Of course, some of these beautifully rendered moments can also be terrifying — because sometimes, when you break through someone else's armor, you find something that you're not ready to handle. For Nick, this can be the monsters in his nephew's dreams, or a powerfully personal moment in a hospital. Plot-wise, the story deals largely with a one-night stand, and Nick's struggle to see his mother as a fully-fleshed out person, who exists beyond her function to him as a mother (yes, the sex-and-mom plots weave together, though not at all the way you'd expect). The dialogue, though sparse, is realistic and powerful — a resonant reminder of just how simple and awkward so many of our social interactions tend to be.

That being said, Nick's internal observations of modern urban living can be delightfully hilarious.

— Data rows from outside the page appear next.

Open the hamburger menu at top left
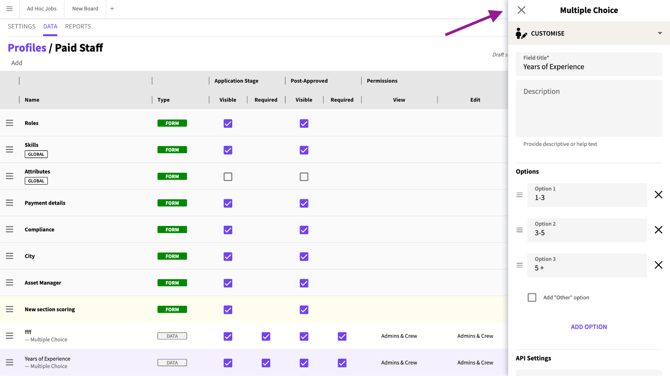(9, 9)
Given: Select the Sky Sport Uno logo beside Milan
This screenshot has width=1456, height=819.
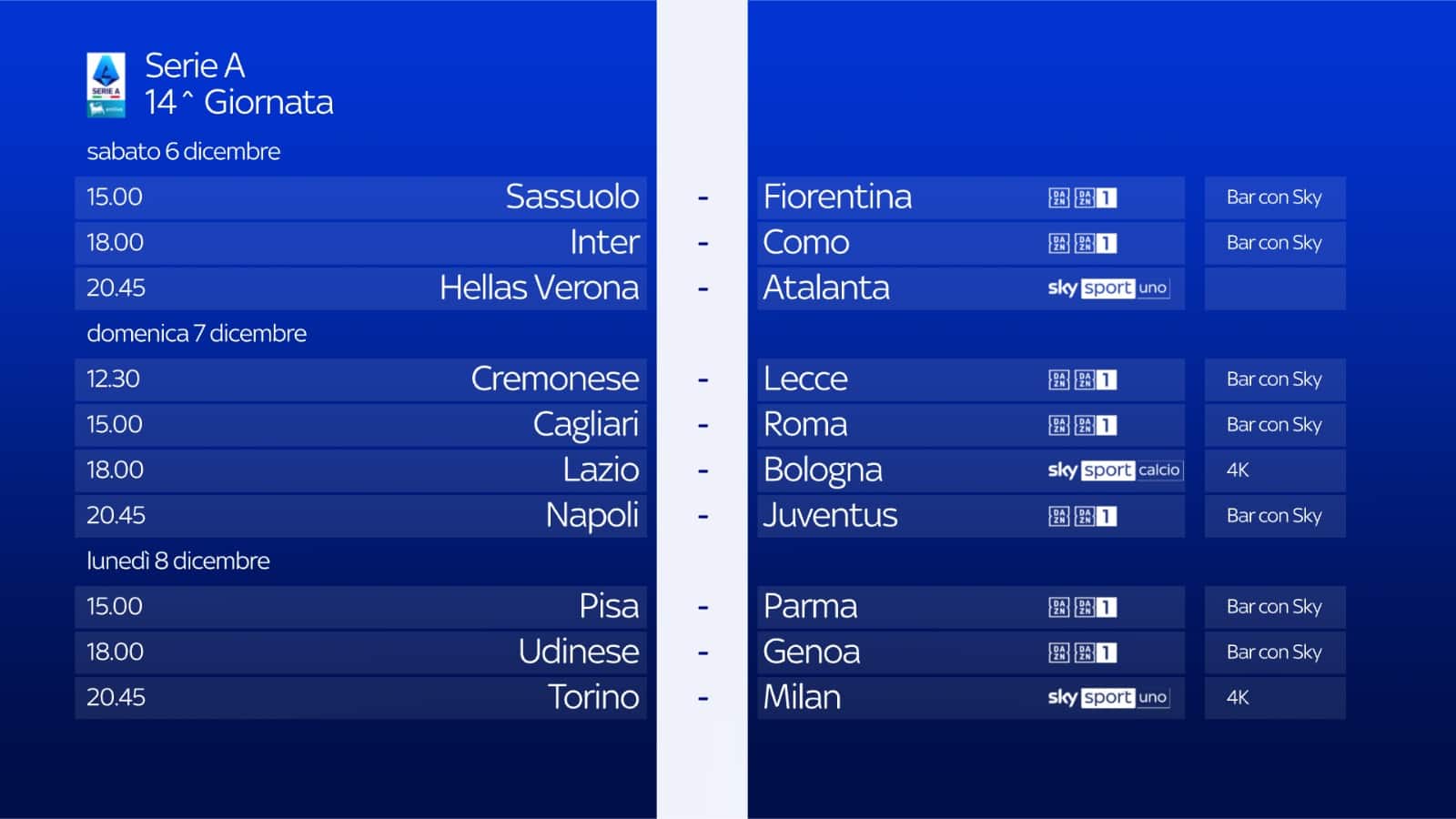Looking at the screenshot, I should pos(1107,698).

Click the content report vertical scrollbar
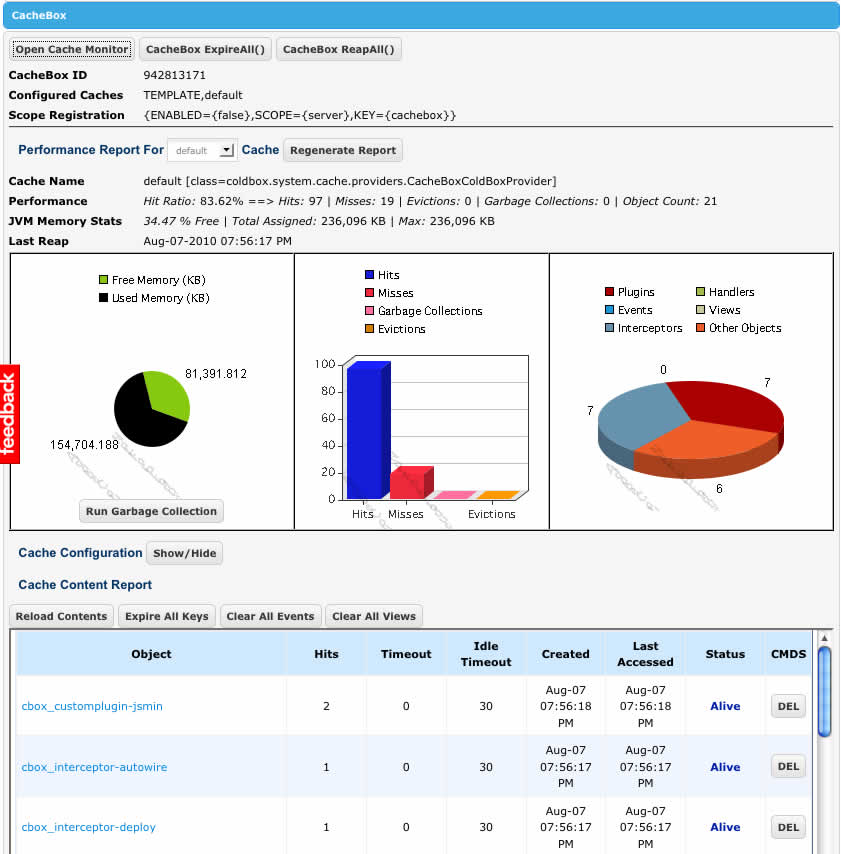pos(824,692)
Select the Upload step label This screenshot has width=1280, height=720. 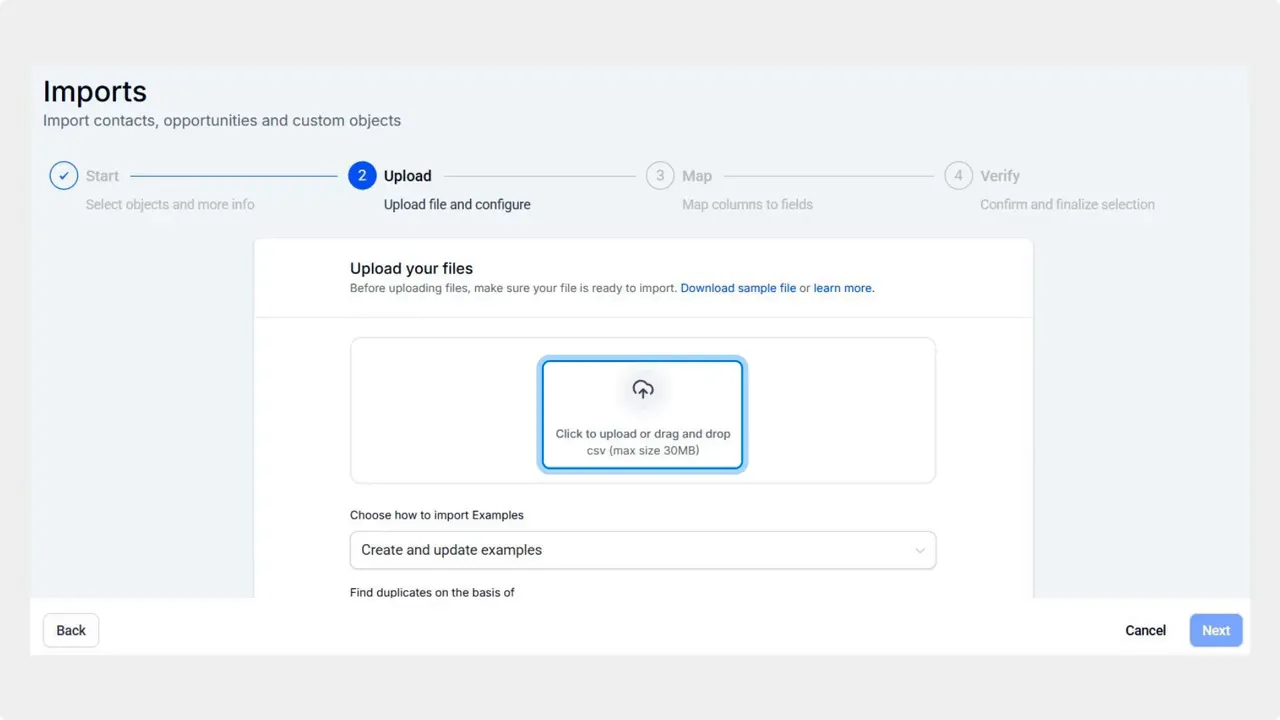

On multiple occasions, In both moved me to tears, and made me literally laugh-out-loud awkwardly enough that I had to then struggle to explain to my wife why it's funny that there's a guy drawing a dick in this comic book I'm reading. Perhaps what's most remarkable about the graphic novel, though, is how much Nick's anxious struggles made me appreciate, and long for, the not-too-distant future where I might also have those awkward moments with strangers at a bar, terrified yet hoping that our small talk might yet explode into a luscious water cooler abstraction of genuine connection.

That alone made the whole book worth it.